On November 21, 2013, Skakel was released on a $1.2 million bond along with other conditions: he was to be monitored with a GPS device; could have no contact with Moxley's family; must periodically check in over the phone; and would not be allowed to leave the state of Connecticut unless granted permission, although he had since relocated to Westchester County, New York.

===2016===
In December 2016, the Connecticut Supreme Court reinstated Skakel's murder conviction with a 4 –3 majority decision, writing that his conviction was the result of "overwhelming" evidence presented by prosecutors and that his legal representation had been adequate.

===2018===
In January 2018, prosecutors asked the Connecticut Supreme Court to revoke Skakel's bail and to return him to prison to resume serving his sentence. However, on May 4, the Connecticut Supreme Court vacated Skakel's conviction and ordered a new trial. The court ruled that Sherman had "rendered ineffective assistance" when he failed to contact an alibi witness whose name had been provided by Skakel and that as a result, Skakel was deprived of a fair trial. State prosecutors in Stamford had the power to call for a new trial against Skakel.

===2020===
On October 30, 2020, chief state's attorney Richard Colangelo informed the Superior Court that Skakel would not be retried, because in Colangelo's judgment, the state would not be able to prove the case beyond a reasonable doubt.

==In popular culture==

The case was featured on Unsolved Mysteries on February 16, 1996, season 8 episode 11.

The documentary TV series City Confidential covered the Martha Moxley murder in its episode titled "Greenwich: Who Killed Martha Moxley?", originally aired on October 20, 1999.

It inspired the Law & Order Season 11 episode "Amends" which first aired on November 29, 2000.

In 2002 there was a made for TV movie based on Fuhrman's book Murder in Greenwich, sharing the same title. The movie covered the Moxley murder case and Fuhrman's research while writing the book. Several names are changed in the movie.

In its 2003 premiere episode, "Look Again", the TV series Cold Case depicted a fictional version based on Moxley's murder.

The American Court TV (now TruTV) television series Mugshots featured the case in an episode titled "Michael Skakel - A Killing in Greenwich" which aired in 2003.

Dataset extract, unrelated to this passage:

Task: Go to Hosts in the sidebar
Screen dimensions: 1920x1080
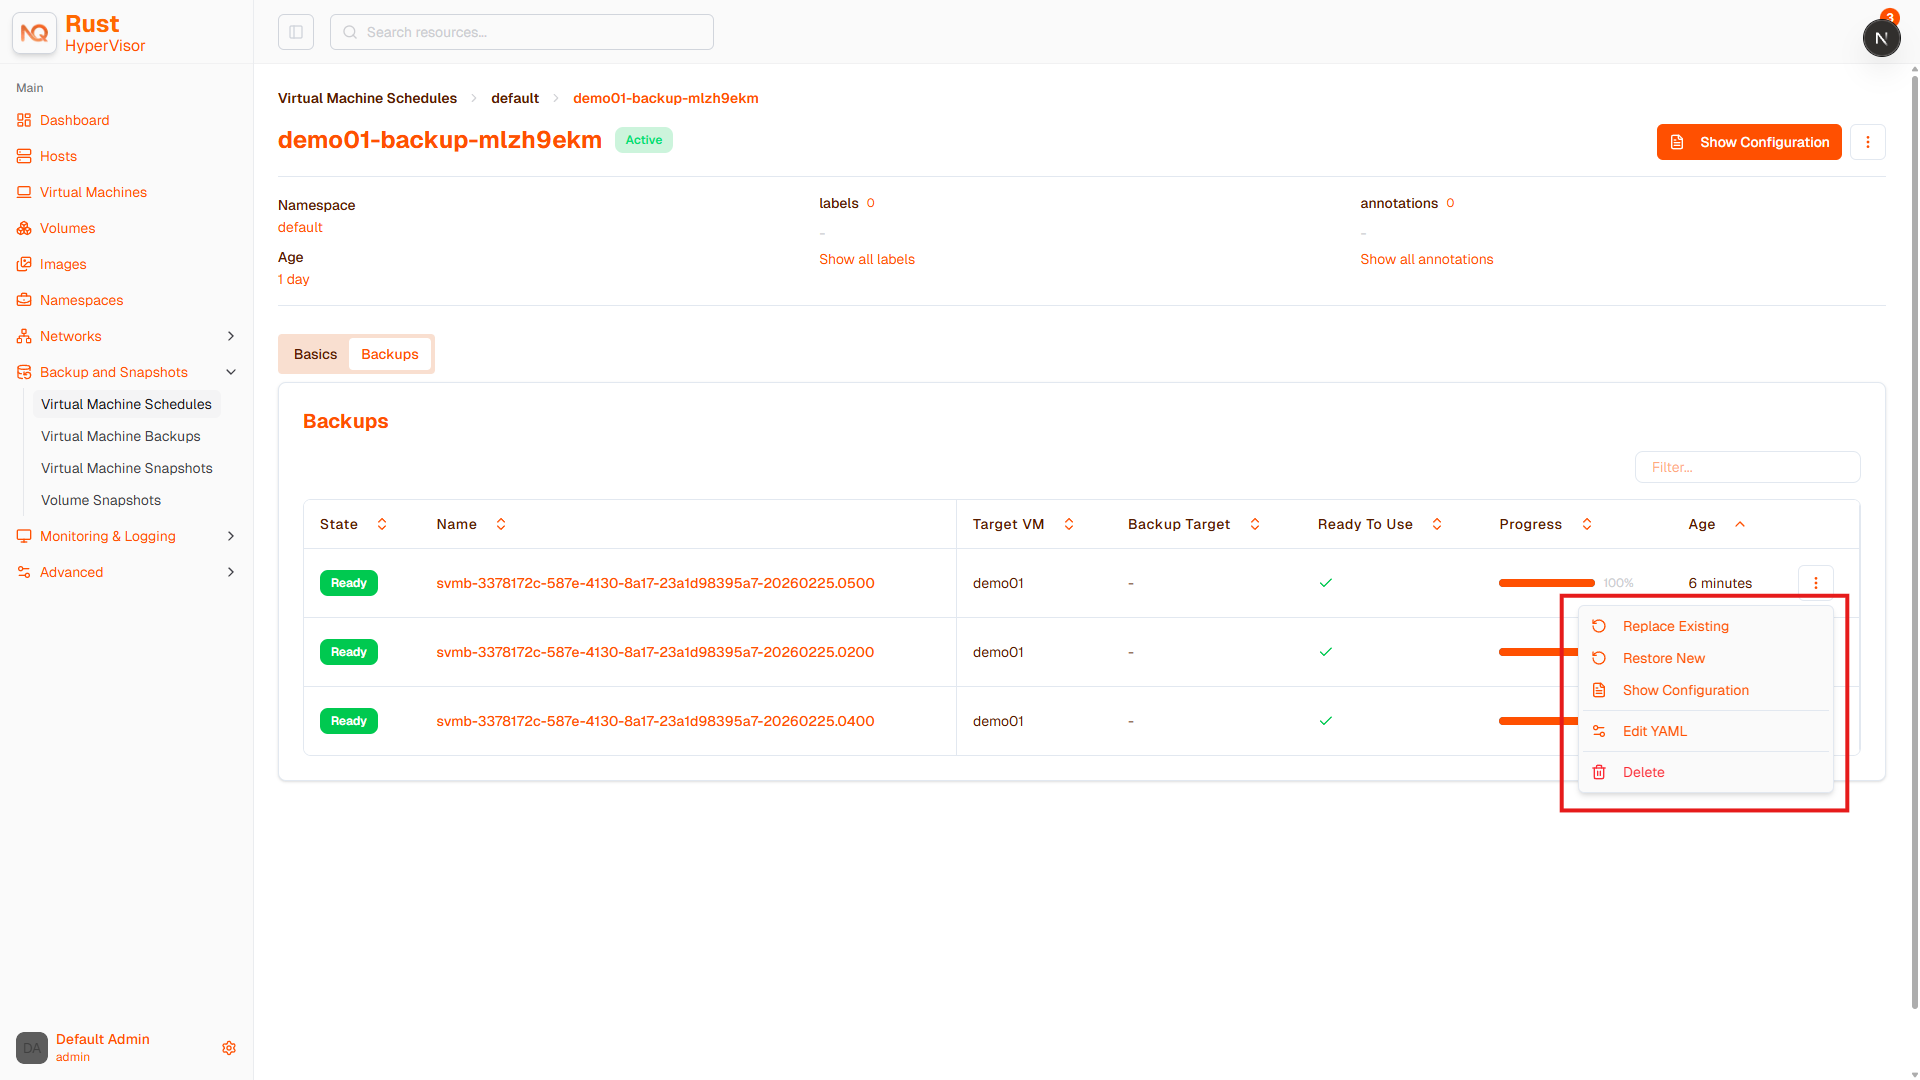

In 2014, Connecticut-born rapper Apathy released a song titled "Martha Moxley (Rest in Peace)" featuring a sample from George Michael's "Careless Whisper". The song repeatedly, but subtly, references the event, referring to Moxley and Skakel by name.

In September 2017, the rights to Kennedy's book Framed were optioned by FX Productions to develop a multi-part television series.

In June 2019, Oxygen premiered a three-part documentary titled Murder and Justice: The Case of Martha Moxley, hosted by legal analyst and former prosecutor Laura Coates.

On August 10, 2020, Crime Junkie released a podcast on the murder of Martha Moxley.

On May 31, 2026, Morbid Podcast released an episode on the murder of Martha Moxley.